È come se potessi vederli Jeremy e Nikki, giovanissimi, nella Londra dell’ultimo scorcio degli anni ’70, in una giornata normale nel mezzo della settimana lavorativa di qualcun altro, appoggiati al bancone del Rough Trade, il negozio di dischi in Kensington Church Street, poco lontano dall’incrocio con Portobello Road.

Jeremy Gluck e Nikki Sudden (al secolo Adrian Nicholas Godfrey) si incontrarono per la prima volta probabilmente nell’estate del 1978. Le loro rispettive band, i Barracudas e gli Swell Maps, si esibivano occasionalmente insieme e forse il destino aveva già deciso tutto sin da allora.
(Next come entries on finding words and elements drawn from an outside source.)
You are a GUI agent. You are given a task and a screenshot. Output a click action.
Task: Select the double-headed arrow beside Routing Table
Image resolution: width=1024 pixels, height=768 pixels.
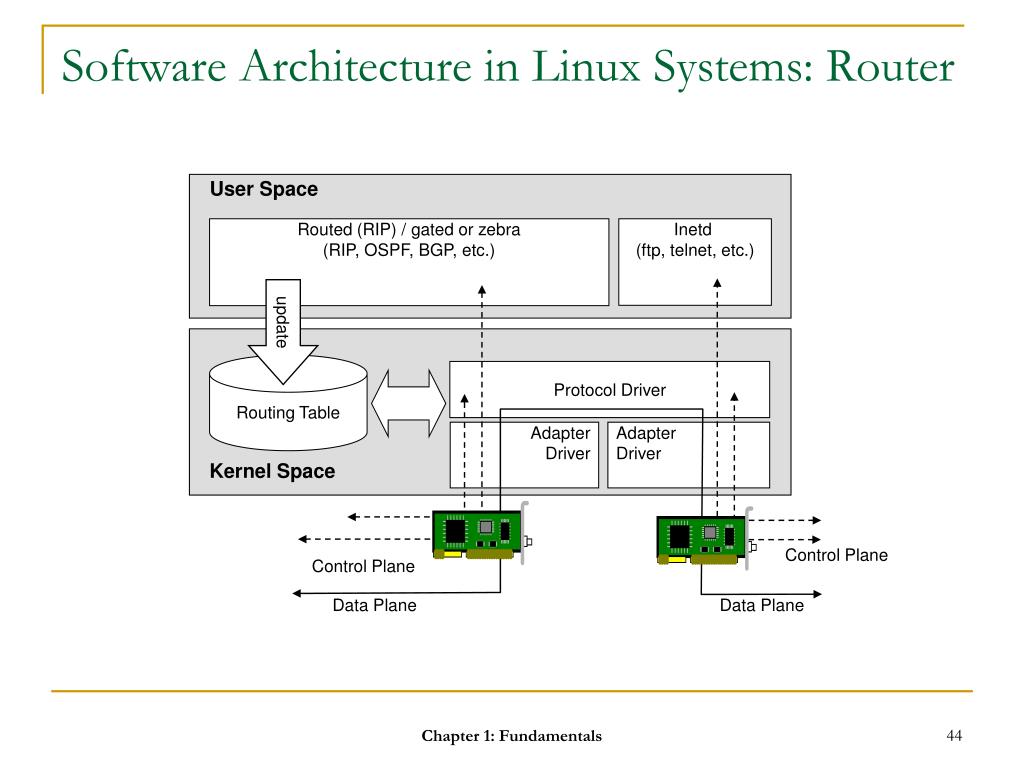pyautogui.click(x=411, y=402)
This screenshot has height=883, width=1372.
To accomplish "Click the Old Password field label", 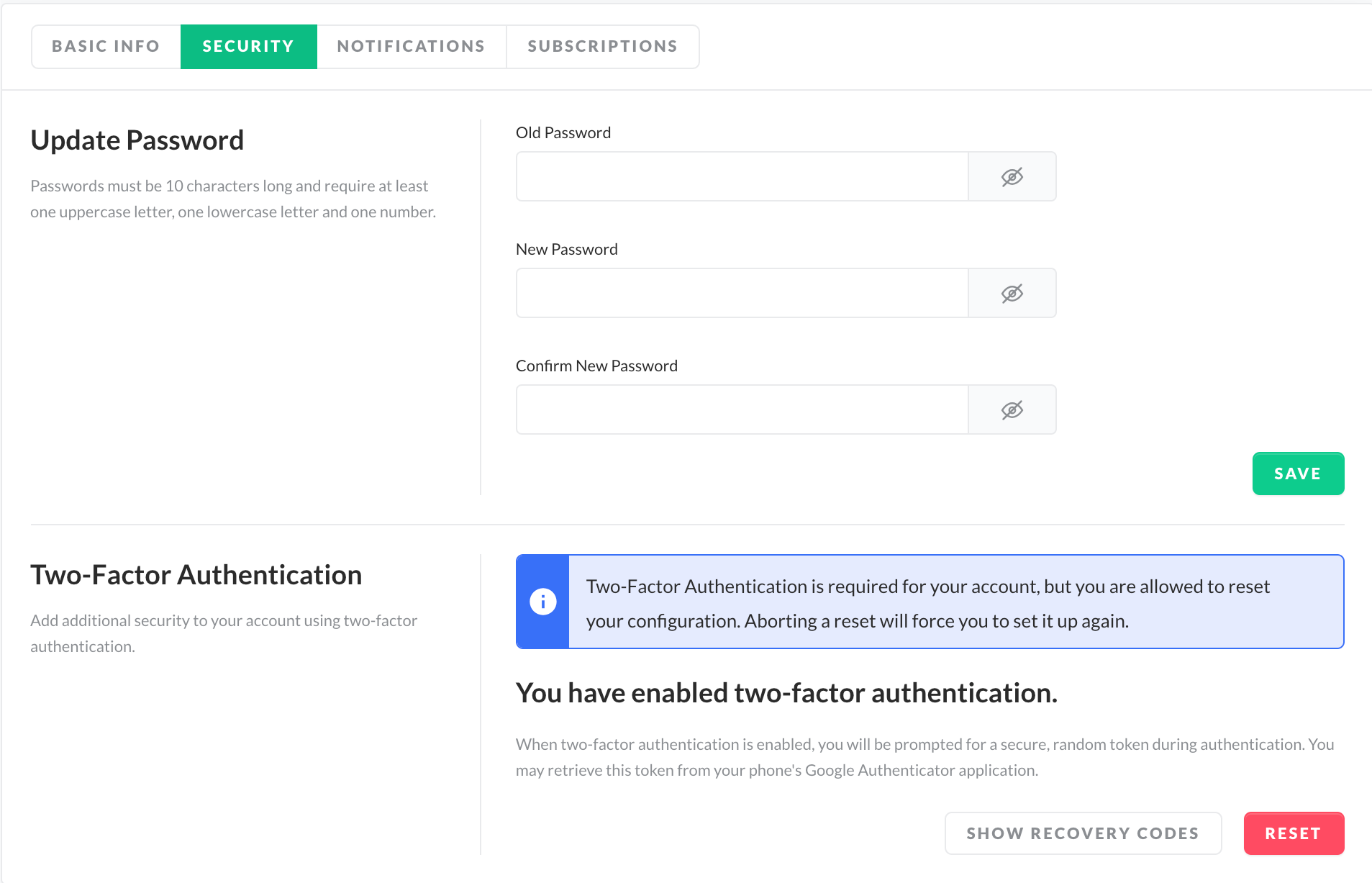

Jeremy e Nikki erano diventati amici e come accade tra amici che sono appassionati di musica, compravano dischi al Rough Trade e pianificavano di collaborare e di registrare insieme alcune canzoni. Ed infatti, nel corso del tempo avevano organizzato un paio di session ed inciso delle demo, ma alla fine non se ne era fatto nulla.

Nell'autunno del 1986 i Barracudas sono ormai storia come pure gli Swell Maps e Jeremy, che sta per sposarsi ed ha già una figlia piccola, riceve improvvisamente una telefonata da Nikki che sta registrando al Woodworm Studios, un'antica cappella battista trasformata in studio di registrazione (di proprietà di Dave Pegg dei Fairport Convention) a Barford St. Michael, un villaggio nella idilliaca campagna inglese a nord di Oxford. Gluck racconta che Sudden gli disse: “Sto registrando in un grande studio con uno dei più grandi chitarristi del mondo e con mio fratello, il batterista venuto dallo spazio. Perché non ci raggiungi per una settimana, così avremo un album da rovinare con i tuoi muggiti bovini?”.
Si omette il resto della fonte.